Qualidades e defeitos seus?
Considero como qualidades, a minha resiliência e ter um bom coração. Defeito talvez a minha forma de falar, que por vezes é um pouco agressiva. Sou uma pessoa que dá tudo, sou de paixões, sou um lutador por natureza.
Qual é o seu objetivo principal com a associação?
O meu objetivo principal é fazer ver à sociedade em geral, que com oportunidades, nós comunidade cigana, também conseguimos fazer, ajudar e contribuir para o melhoramento da sociedade.
Se pudesse mudar apenas uma coisa, qual seria?
Que deixasse de haver tanto preconceito entre os seres humanos.

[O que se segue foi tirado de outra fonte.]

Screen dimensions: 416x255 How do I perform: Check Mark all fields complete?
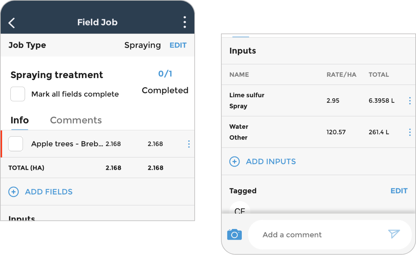(18, 94)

Alguma vez pensou em desistir?
Essa palavra não faz parte do meu vocabulário.
Algo que o tenha marcado?
Na vida existem sempre altos e baixos, mas o que me mais marcou foi a perda dos meus pais, perdi o meu pai com 33 anos e a minha mãe aos 49. Não querendo de certa forma ser egoísta, mas a perda da minha mãe foi o que me marcou mais na vida, não foi fácil dar a volta por cima, mas tinha de ser forte pelos meus filhos, tinha de lhes dar força também.
Olhando para trás, vendo por tudo pelo que eu passei, pelo que a minha mãe já havia passado e lutado fez-me perceber que tinha de ser forte e lutar por todos os meus objetivos sem baixar os braços.
Qual a maior conquista da sua vida?
Os meus filhos.
Qual a marca que deseja deixar no mundo?
Gostaria que as pessoas se entendessem melhor, que se ajudassem a elas próprias, para depois conseguirem ajudar o próximo.
Como é ser presidente da Techari?
Tem de se trabalhar muito, não basta dizer que sou presidente é necessário ter conhecimento do terreno e das pessoas com quem vamos trabalhar, todos os dias trabalho arduamente para manter os nossos objetivos.
Nos meus projetos, aplicar os valores que me foram ensinados, principalmente ser amigo do amigo e alcançar os meus objetivos sem ter de prejudicar alguém. A nossa associação ainda é muito recente, há muito para realizar, muito espaço para intervir, estamos no começo, sou da opinião de que todos juntos somos mais fortes e capazes, para que haja uma mudança efetiva na sociedade, para que esta nos perceba como iguais.
O fundamento da nossa associação é trabalhar com todos aqueles que querem colaborar para o bem social, inclusive integrar mais pessoas da minha comunidade cigana, para que eles possam desenvolver conhecimentos que a mim também me foram ensinados. Um dos nossos objetivos é a integração social, realizando para tal ações de mediação e intervenção social, apresentações e atuações públicas, partilhando a nossa cultura, promovendo assim uma maior socialização entre as diferentes culturas, diminuindo por sua vez as diferenças étnicas e culturais existentes, para que possamos também ser olhados e considerados membros válidos de uma sociedade que se diz democrática mas que na realidade não dá igualdade de oportunidades entre aqueles que partilham a mesma nacionalidade.